-------- Information given --------

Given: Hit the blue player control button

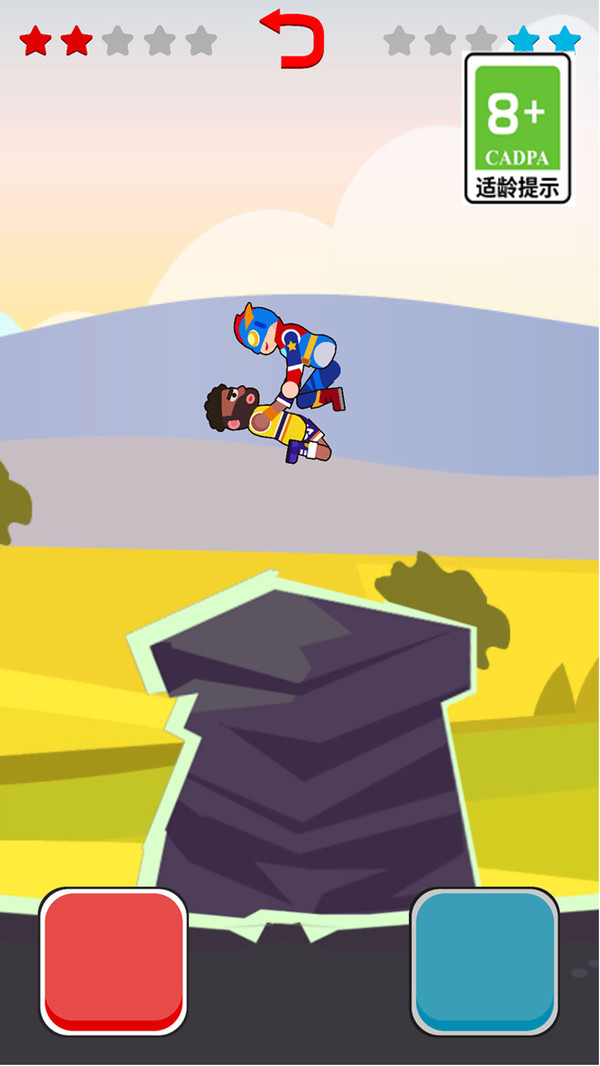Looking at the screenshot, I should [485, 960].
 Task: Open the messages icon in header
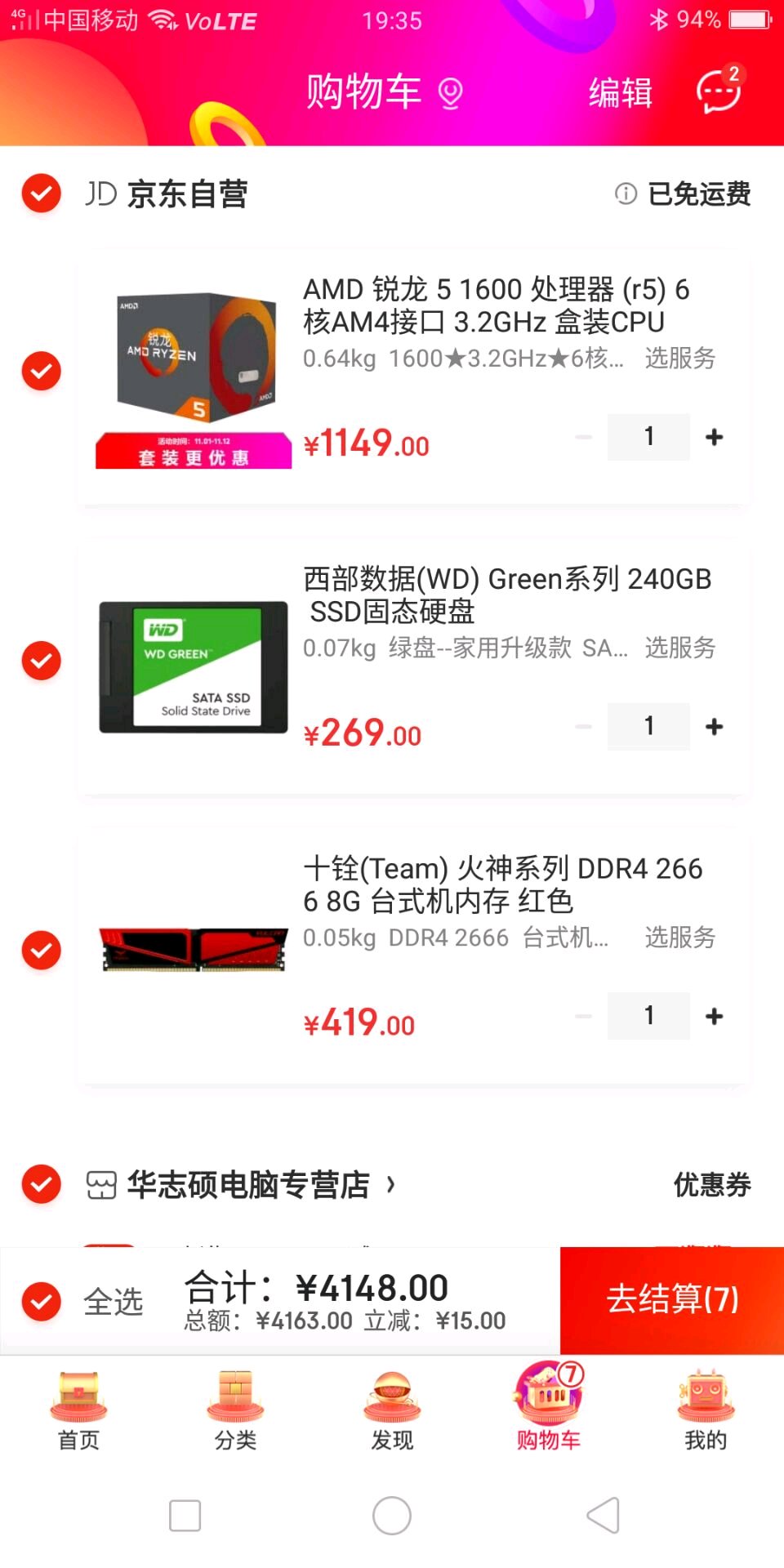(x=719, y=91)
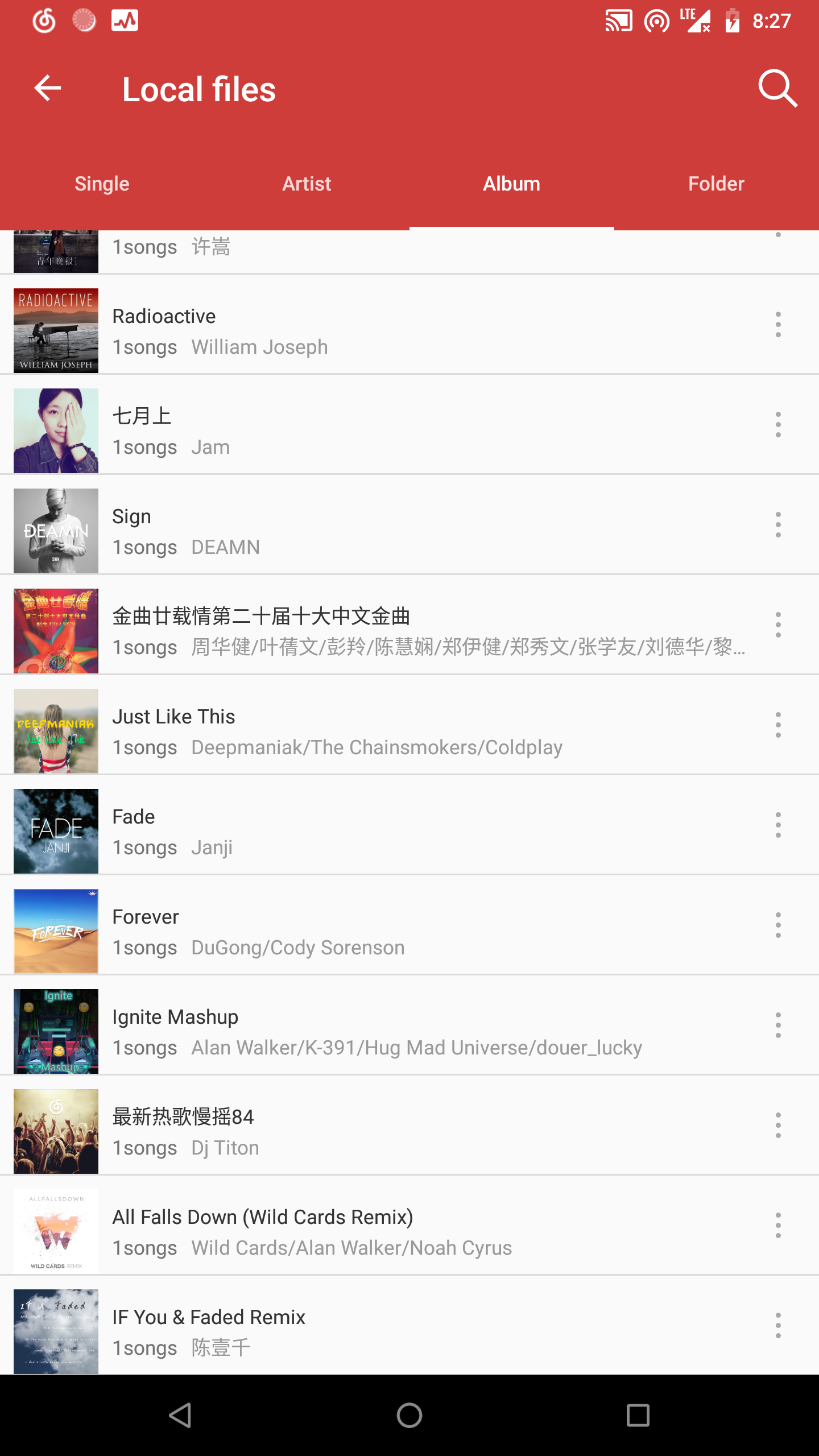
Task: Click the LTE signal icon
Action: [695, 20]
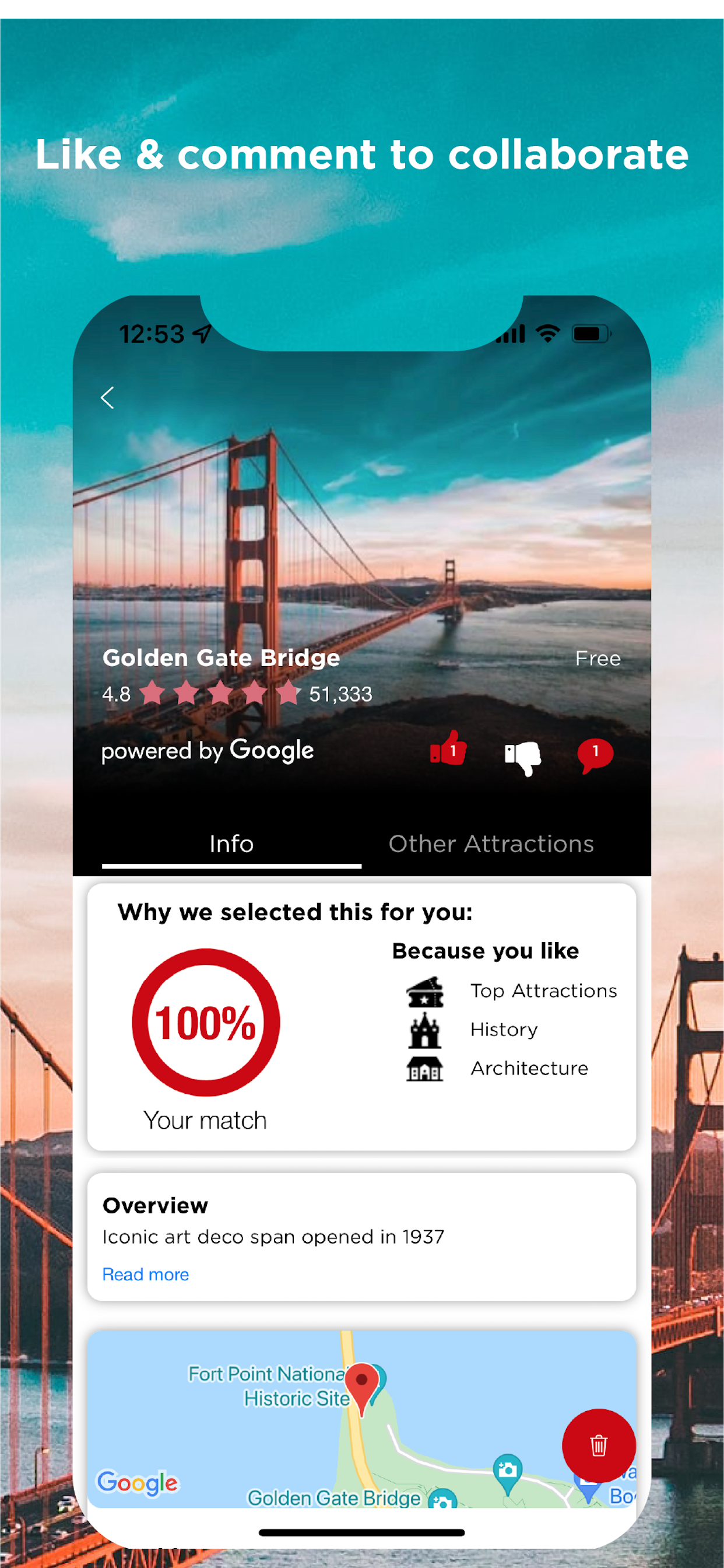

--------
-------- Information given --------

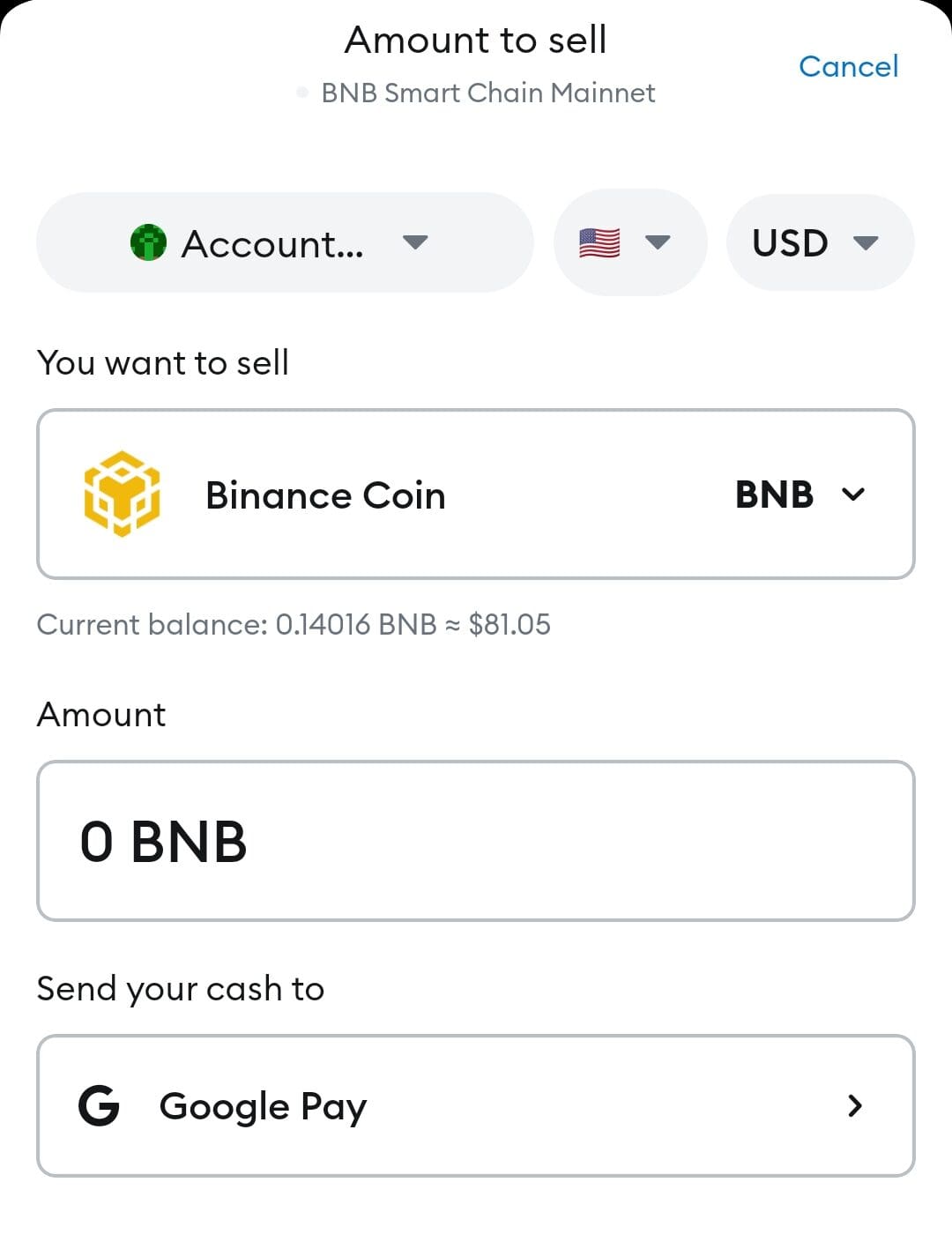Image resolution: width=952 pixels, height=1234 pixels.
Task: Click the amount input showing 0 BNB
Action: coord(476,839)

--------

**Given request**
Copy everything from the line containing "Given: Hit the blue player control button" down to the line containing "Action: [695, 20]", including both of those lines, and leave the pictures out of your copy.

**Correct response**
Given: Hit the blue player control button

Looking at the screenshot, I should [485, 960].
 Task: Open the messages icon in header
(x=719, y=91)
Task: Click the LTE signal icon
Action: [695, 20]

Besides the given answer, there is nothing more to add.